SUPPLIED PASSAGE:
Tuesday, June 8, 2010

New Clues as to Amelia Earhart's Fate?

Discovery News reports:
Tantalizing new clues are surfacing in the Amelia Earhart mystery, according to researchers scouring a remote South Pacific island believed to be the final resting place of the legendary aviatrix.

Three pieces of a pocket knife and fragments of what might be a broken cosmetic glass jar are adding new evidence that Earhart and her navigator Fred Noonan landed and eventually died as castaways on Nikumaroro, an uninhabited tropical island in the southwestern Pacific republic of Kiribati. The island was some 300 miles southeast of their target destination, Howland Island.

"These objects have the potential to yield DNA, specifically what is known as 'touch DNA','" Ric Gillespie, executive director of The International Group for Historic Aircraft Recovery (TIGHAR), told Discovery News in an email interview from Nikumaroro. (read the rest)
The article, noting the 1940 discovery of skeletal remains (since lost) "attributed to a white female of northern European extraction, about 5 feet 7 inches tall," goes on to detail circumstantial evidence of a castaway campsite, based on the artifacts.

The suggestion of hard evidence from "touch DNA" sounds intriguing but strikes me, at first thought, as a bit of a stretch.  Although the relatively new technique is able to identify samples from only a handful of cells (rather than, as earlier more extensive amounts of tissue, bodily fluid, or other human material), I would tend to suspect that any samples here—given that we seem to be dealing with exposed objects (the plane, if present, is assumed to be deep under water) would be badly degraded.  The report notes, for example, how quickly bones aged and broke down in the island environment.  Still, it is possible, I suppose, that genetic material might have adhered to a protected interior surface of one of the objects such as the knife and somehow survived.

Stored data:
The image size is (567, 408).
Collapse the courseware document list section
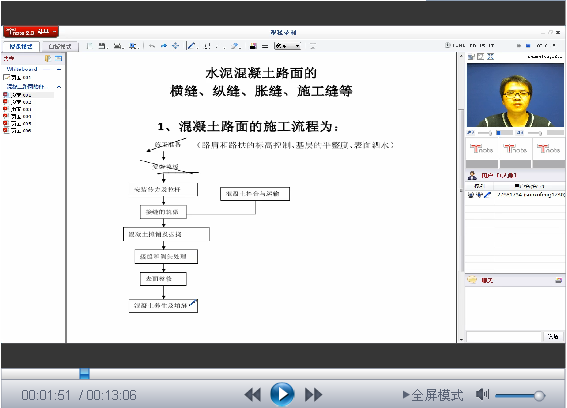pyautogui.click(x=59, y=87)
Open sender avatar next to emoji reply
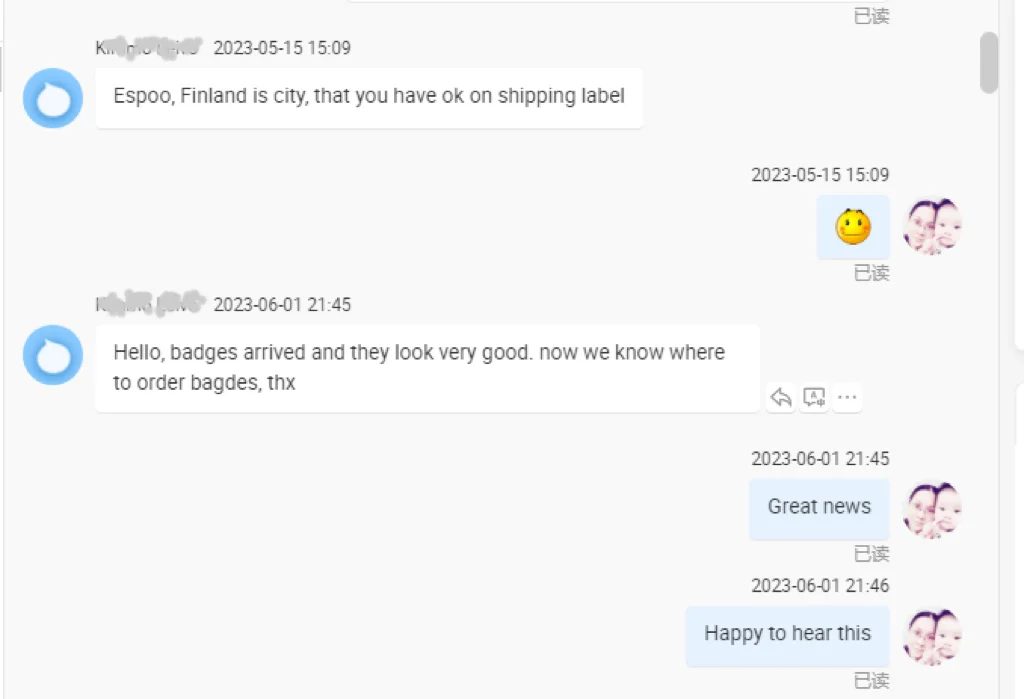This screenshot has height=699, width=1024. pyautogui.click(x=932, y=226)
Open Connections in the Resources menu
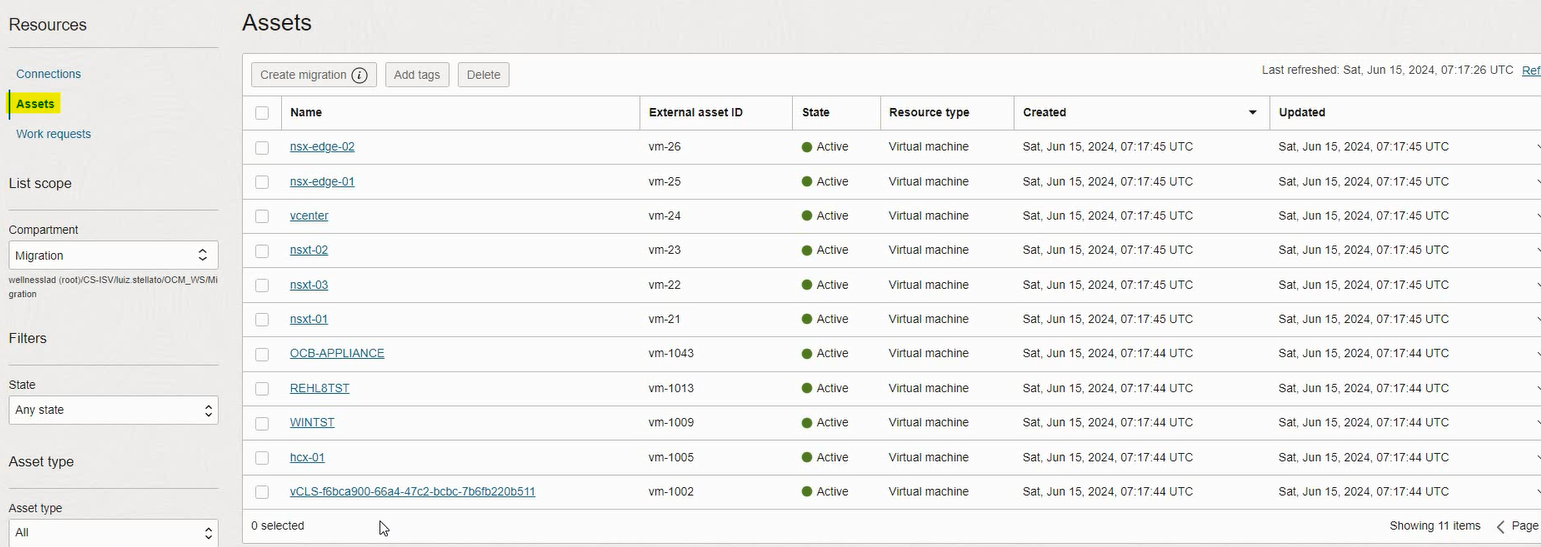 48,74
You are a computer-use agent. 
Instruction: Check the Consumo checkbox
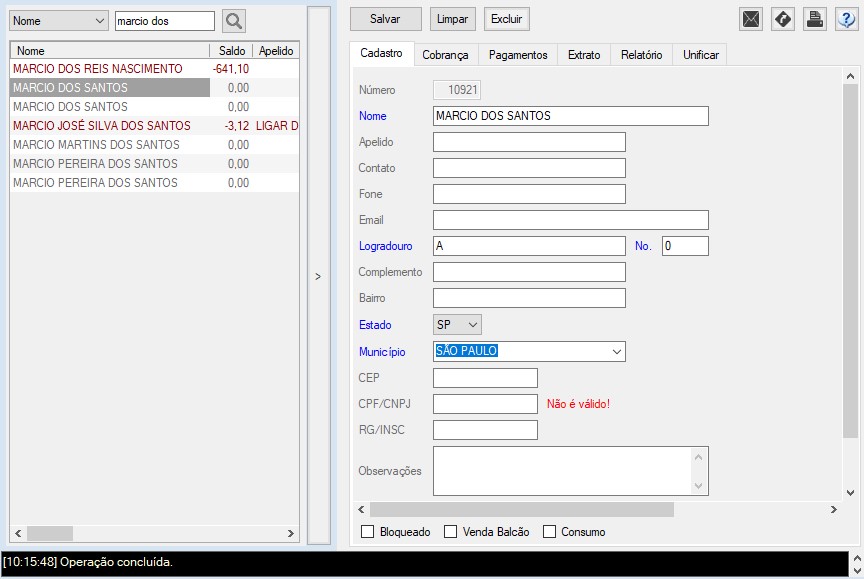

PROBLEM TO SOLVE: Continue the blog post about new clues to Amelia Earhart's fate, starting right after its last sentence.

EXERCISE OUTPUT:
The disappearance of the "aviatrix" (a whole etymological and social history in that antiquated word) has fascinated the public for over seven decades, and, like other mysteries, led to much speculation, much of that wild.  At the one end of the spectrum are suggestions that she was on a secret spy mission for the US government.  At the other:  the demythologizing explanation of poor piloting and navigational skills, or at least preparations wholly inadequate for a trip of such magnitude. Both allow for the possibility of a forced landing in an area made more dangerous by the proximity of Japanese forces as tensions in the Pacific mounted.  Sometimes the most mundane truth proves to be the most tragic.